The exercise | Copy out the rows exactly as they appear, starting with the line that contains "Toggle soft-wrap in the console" and continuing through the line that contains "Action: [133, 24]", both lines included. Leave the pictures out of your copy.

Provided material |
----

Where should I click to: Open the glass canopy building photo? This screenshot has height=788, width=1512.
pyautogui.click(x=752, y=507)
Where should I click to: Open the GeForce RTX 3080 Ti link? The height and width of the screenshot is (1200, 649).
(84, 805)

----

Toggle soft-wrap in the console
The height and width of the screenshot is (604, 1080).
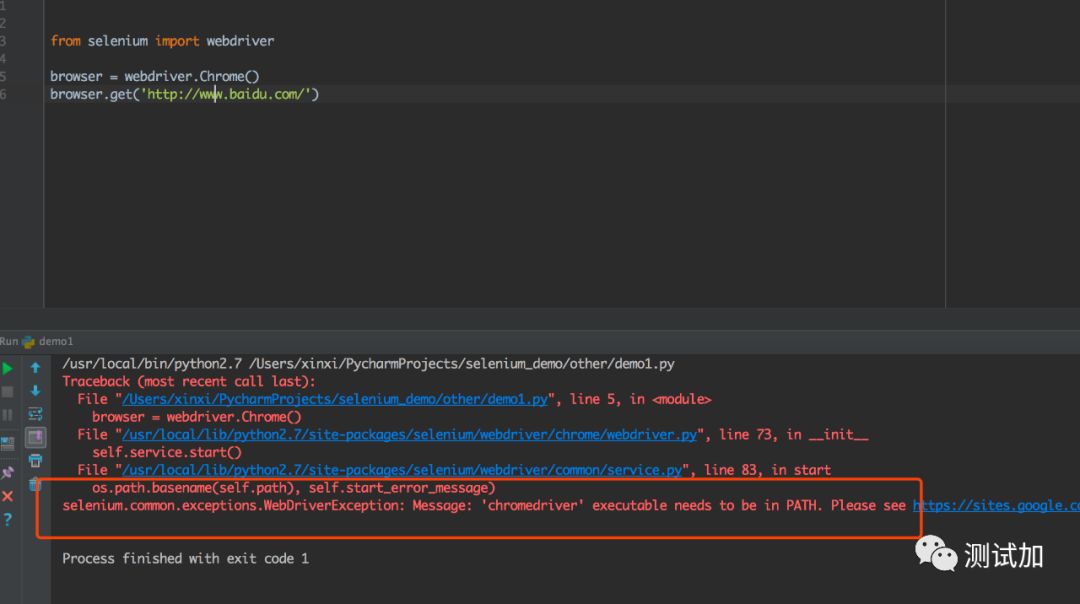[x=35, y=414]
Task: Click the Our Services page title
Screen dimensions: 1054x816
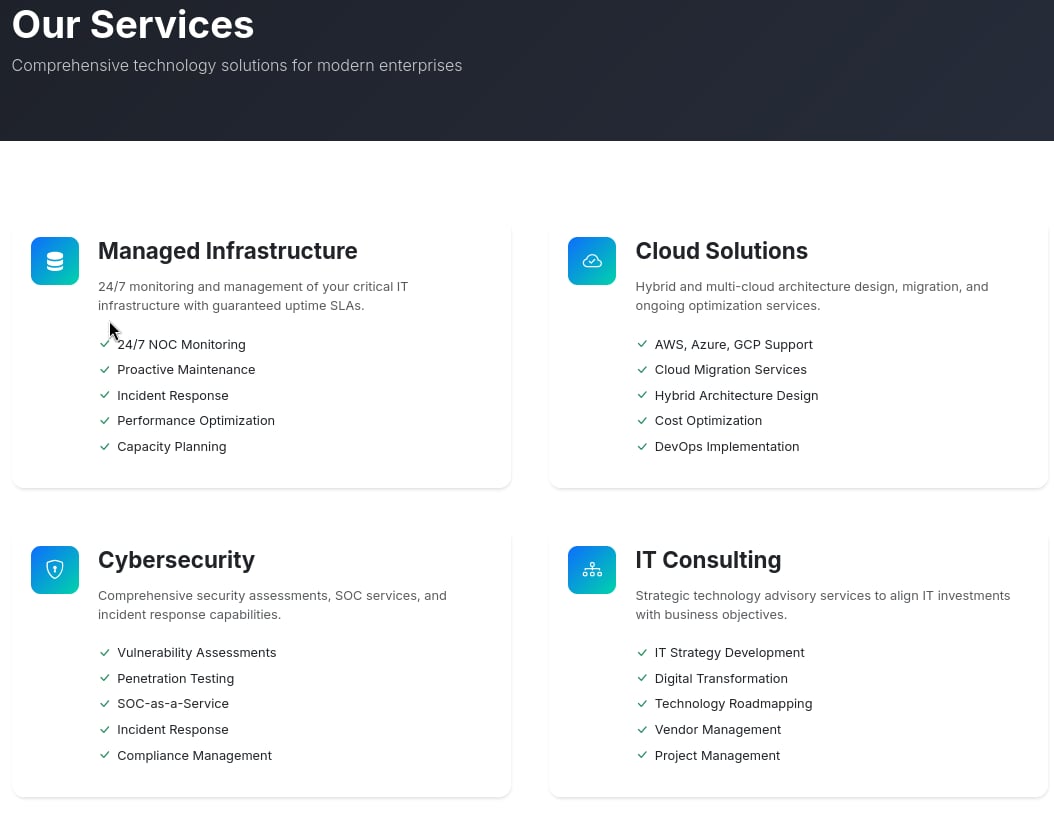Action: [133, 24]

----

Response below |
Toggle soft-wrap in the console
The height and width of the screenshot is (604, 1080).
[x=35, y=414]
Task: Click the Our Services page title
Screen dimensions: 1054x816
Action: [133, 24]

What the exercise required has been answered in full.